Reputation: 324
I am considering replacing my use of pandas
with polars
in a tool that allows users to input predicate expressions for filtering/subsetting data rows. This allows users to use expressions that the pandas.DataFrame.query
method can parse, such as "x > 1"
, as a very simple example.
However, I can't seem to find a way to use the same types of string expressions with polars.DataFrame.filter
so that I can swap out pandas
for polars
without requiring users to change their predicate expressions.
The only thing I've found that's close to my question is this posting: String as a condition in a filter
Unfortunately, that's not quite what I need, as it still requires a string expression like "pl.col('x') > 1"
rather than simply "x > 1"
.
Is there a way to use the simpler ("agnostic") syntax with polars
?
Using the example from the polars.DataFrame.filter
docs:
>>> df = pl.DataFrame(
... {
... "foo": [1, 2, 3],
... "bar": [6, 7, 8],
... "ham": ["a", "b", "c"],
... }
... )
When calling df.filter
, I'm forced to use expressions like the following:
pl.col("foo") < 3
(pl.col("foo") < 3) & (pl.col("ham") == "a")
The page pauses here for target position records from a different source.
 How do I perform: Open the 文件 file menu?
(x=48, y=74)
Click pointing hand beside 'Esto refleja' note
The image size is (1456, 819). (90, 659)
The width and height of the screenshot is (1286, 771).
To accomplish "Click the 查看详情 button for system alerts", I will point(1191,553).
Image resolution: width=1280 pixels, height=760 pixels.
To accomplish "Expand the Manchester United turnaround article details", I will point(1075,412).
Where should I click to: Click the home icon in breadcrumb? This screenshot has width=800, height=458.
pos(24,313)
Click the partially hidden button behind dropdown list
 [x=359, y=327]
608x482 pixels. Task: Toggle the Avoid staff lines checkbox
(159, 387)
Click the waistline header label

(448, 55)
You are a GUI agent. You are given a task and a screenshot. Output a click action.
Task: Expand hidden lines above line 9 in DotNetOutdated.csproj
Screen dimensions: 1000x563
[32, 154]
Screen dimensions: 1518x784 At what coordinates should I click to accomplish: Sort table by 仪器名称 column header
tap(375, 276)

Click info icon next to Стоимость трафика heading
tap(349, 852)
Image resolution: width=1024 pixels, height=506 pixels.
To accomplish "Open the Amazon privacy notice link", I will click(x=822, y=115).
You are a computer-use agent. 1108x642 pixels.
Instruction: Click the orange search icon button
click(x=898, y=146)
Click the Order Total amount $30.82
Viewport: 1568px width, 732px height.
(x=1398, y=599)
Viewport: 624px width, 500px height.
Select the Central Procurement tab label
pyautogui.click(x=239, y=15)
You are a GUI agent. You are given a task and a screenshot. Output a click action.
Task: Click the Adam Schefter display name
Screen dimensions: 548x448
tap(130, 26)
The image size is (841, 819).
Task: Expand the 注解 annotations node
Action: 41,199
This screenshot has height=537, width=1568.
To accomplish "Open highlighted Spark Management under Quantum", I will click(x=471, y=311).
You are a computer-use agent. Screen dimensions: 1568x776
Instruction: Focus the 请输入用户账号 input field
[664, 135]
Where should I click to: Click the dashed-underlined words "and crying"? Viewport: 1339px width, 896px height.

However, I want to be able to use the following string expressions instead, respectively, so that the users of the tool (currently using pandas
) do not have to be aware of the polars
-specific syntax (thus allowing me to swap libraries without impacting users):
"foo < 3"
"foo < 3 & ham == 'a'"
When I attempt to do so, here's what happens, which is puzzling since str
is one of the supported types for the predicate argument, so it is unclear as to the syntax supported for str
predicates since the docs do not show any examples of such:
>>> df.filter("foo < 3")
Traceback (most recent call last):
File "<stdin>", line 1, in <module>
File "/usr/local/Caskroom/miniconda/base/envs/gedi_subset/lib/python3.10/site-packages/polars/internals/dataframe/frame.py", line 2565, in filter
self.lazy()
File "/usr/local/Caskroom/miniconda/base/envs/gedi_subset/lib/python3.10/site-packages/polars/utils.py", line 391, in wrapper
return fn(*args, **kwargs)
File "/usr/local/Caskroom/miniconda/base/envs/gedi_subset/lib/python3.10/site-packages/polars/internals/lazyframe/frame.py", line 1165, in collect
return pli.wrap_df(ldf.collect())
exceptions.NotFoundError: foo < 3
What I was expecting was the same return value that df.filter(pl.col("foo") < 3)
would return.
Upvotes: 3
Views: 977
Reputation: 14630
You could try to use the pl.sql
for that.
import polars as pl
df = pl.DataFrame(
{
"foo": [1, 2, 3],
"bar": [6, 7, 8],
"ham": ["a", "b", "c"],
}
)
string_expr = "foo < 3 and ham = 'a'"
pl.sql(f"""
SELECT * FROM df
WHERE {string_expr}
""").collect()
shape: (1, 3)
┌─────┬─────┬─────┐
│ foo ┆ bar ┆ ham │
│ --- ┆ --- ┆ --- │
│ i64 ┆ i64 ┆ str │
╞═════╪═════╪═════╡
│ 1 ┆ 6 ┆ a │
└─────┴─────┴─────┘
Note that the SQL
language doesn't use the bitwise &
nor equality ==
the same way as pandas, so you might need to replace &
with and
and ==
with =
.
Upvotes: 4